Rewrite the listing below as a numbered list with no blank lines, and leave the pictures out.

::::::::

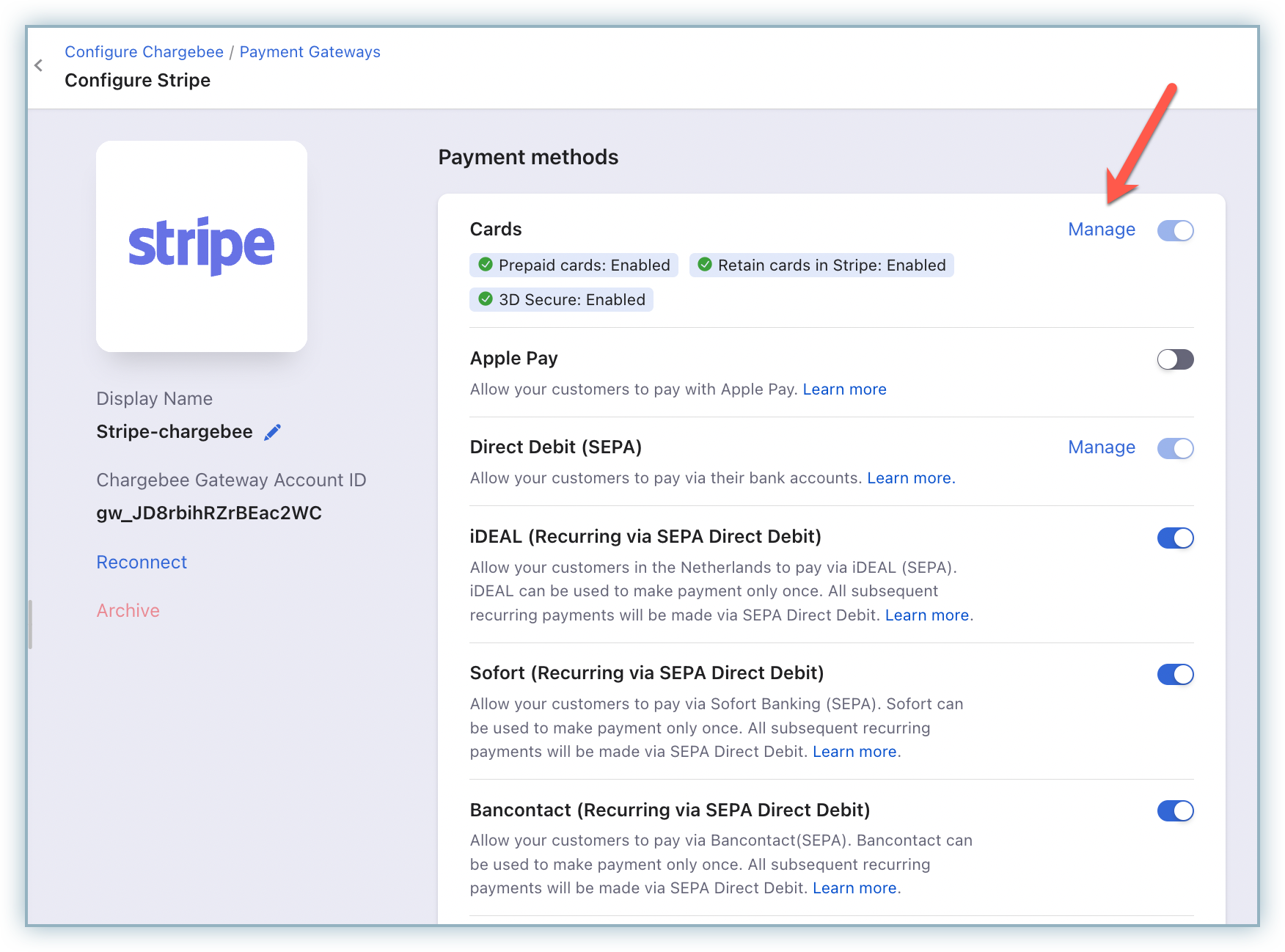Click the Stripe logo tile

click(202, 246)
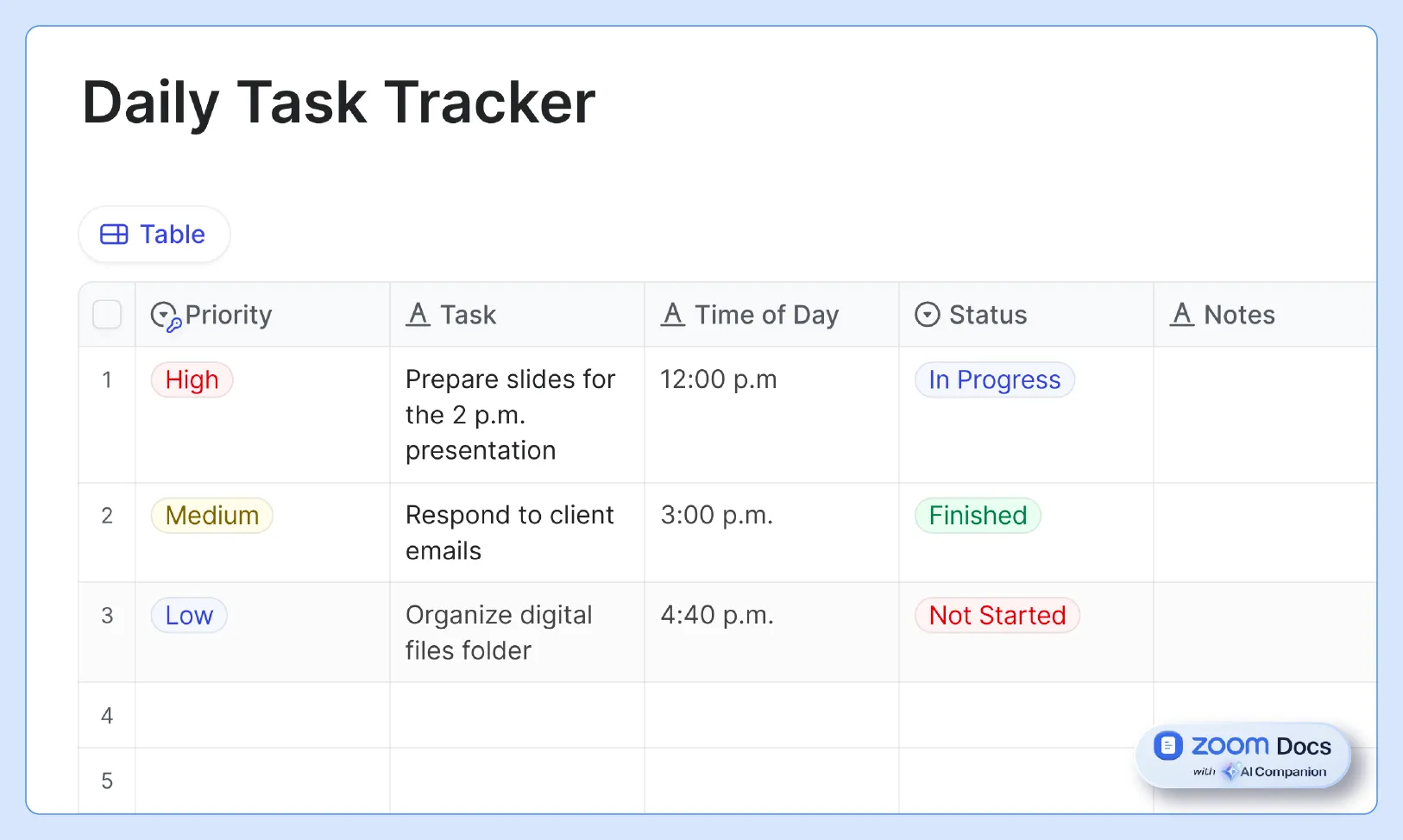Click the High priority tag to change it
The width and height of the screenshot is (1403, 840).
tap(192, 379)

::::::::

**CORRECT RESULT:**
1. Click the Stripe logo tile
2. click(202, 246)
3. Click the High priority tag to change it
4. The width and height of the screenshot is (1403, 840).
5. tap(192, 379)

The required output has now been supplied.